Les affirmations suivantes concordent-elles avec le texte fourni ? (a) La consultation intégrée mère et enfants offrira chaque jour des vaccinations et des séances d'éducation sanitaire. (b) L'Institut National de l'Enfance fonctionne déjà. (c) L'éducation sanitaire doit viser uniquement les mères. Répondez à chacune par oui ou par non, en citant textuellement les mots décisifs du texte fourni.

Texte fourni:
····················
Pour tout dire, la contraception concerne avant tout le couple, l'individu. Mais elle peut aussi intéresser un gouvernement plus soucieux d'assurer une vie décente à ses administrés que d'augmenter leur nombre.

IV - PROPOSITIONS

Comment résoudre ces différents problèmes ? Tout en les examinant, j'ai indiqué certaines mesures qui devraient réduire la mortalité des enfants Congolais. Voyons à présent comment organiser et coordonner leur application, en vue d'une très grande efficacité.

1) La Consultation intégrée mère et enfants

Il s'agit de mettre à la disposition des familles d'une zone géographique déterminée une organisation permettant à la mère et à ses enfants de recevoir, le même jour, en un même lieu et d'un même agent, les soins, les conseils et les vaccinations dont ils ont besoin, Les principales activités d'un tel centre de consultation seront comme celles d'un centre de P.M.I. (consultations prénatales, des nourrissons et jeunes enfants) avec, en plus, des vaccinations et des séances d'éducation sanitaire qui se feront tous les jours.

2) Institut National de l'Enfance

Une fois créé, cet établissement servirait de courroie de transmission entre les services centraux de l'enfance, et les services extérieurs du ministère de la Santé. Ce serait aussi un centre de formation, ou, mieux, de recyclage des agents professionnellement engagés dans la protection de la santé maternelle et infantile. [PAGE 21]

3) Service d'Education pour la Santé

Nous avons vu combien l'éducation sanitaire était importante dans la prévention des maladies et la lutte contre la mortalité des enfants. Mais elle ne doit pas toucher seulement les mères, elle doit concerner la population tout entière qui doit y participer effectivement et durablement. C'est dire la nécessité de créer un service national d'éducation pour la santé, et de l'organiser de manière qu'il sensibilise et motive tous les Congolais.
····················
Données fournies:
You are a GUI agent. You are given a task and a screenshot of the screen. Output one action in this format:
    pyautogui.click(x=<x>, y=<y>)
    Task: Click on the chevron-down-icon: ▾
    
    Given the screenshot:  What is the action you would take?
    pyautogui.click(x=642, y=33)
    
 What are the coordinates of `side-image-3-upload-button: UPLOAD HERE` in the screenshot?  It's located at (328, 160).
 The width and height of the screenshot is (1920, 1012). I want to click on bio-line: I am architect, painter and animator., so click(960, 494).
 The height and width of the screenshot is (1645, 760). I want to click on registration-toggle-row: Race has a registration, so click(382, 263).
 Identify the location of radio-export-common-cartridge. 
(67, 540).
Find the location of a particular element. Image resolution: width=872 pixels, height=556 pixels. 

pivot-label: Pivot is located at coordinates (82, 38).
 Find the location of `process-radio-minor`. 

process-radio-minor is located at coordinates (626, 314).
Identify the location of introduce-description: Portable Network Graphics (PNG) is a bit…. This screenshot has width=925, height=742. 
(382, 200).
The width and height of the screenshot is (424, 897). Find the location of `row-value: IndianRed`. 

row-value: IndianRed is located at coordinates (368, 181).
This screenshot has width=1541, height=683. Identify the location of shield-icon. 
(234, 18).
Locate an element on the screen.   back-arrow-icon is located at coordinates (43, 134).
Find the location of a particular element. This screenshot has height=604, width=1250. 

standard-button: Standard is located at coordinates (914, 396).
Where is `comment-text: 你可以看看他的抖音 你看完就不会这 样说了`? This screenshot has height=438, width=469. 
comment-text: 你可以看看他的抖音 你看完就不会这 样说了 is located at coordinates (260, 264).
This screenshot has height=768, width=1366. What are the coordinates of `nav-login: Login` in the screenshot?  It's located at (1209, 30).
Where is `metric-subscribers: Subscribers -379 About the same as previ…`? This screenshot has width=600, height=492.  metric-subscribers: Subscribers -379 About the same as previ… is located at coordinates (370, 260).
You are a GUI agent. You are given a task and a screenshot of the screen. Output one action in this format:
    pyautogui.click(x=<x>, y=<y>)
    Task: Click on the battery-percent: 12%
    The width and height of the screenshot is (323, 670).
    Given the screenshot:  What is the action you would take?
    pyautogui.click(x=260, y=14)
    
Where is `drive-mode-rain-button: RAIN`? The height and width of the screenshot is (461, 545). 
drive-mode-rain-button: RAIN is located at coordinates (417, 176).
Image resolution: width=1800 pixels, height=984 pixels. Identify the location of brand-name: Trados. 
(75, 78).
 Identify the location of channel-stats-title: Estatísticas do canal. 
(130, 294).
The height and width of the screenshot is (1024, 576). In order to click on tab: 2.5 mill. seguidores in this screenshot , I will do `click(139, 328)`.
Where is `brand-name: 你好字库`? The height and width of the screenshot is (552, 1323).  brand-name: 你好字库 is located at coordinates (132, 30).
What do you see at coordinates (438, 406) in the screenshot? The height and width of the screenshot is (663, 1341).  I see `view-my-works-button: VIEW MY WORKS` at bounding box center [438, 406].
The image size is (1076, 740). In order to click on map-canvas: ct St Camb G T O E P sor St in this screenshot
····················
Résultat:
(a) Oui : « avec, en plus, des vaccinations et des séances d'éducation sanitaire qui se feront tous les jours »
(b) Non : « Une fois créé, cet établissement servirait de courroie de transmission »
(c) Non : « elle ne doit pas toucher seulement les mères, elle doit concerner la population tout entière »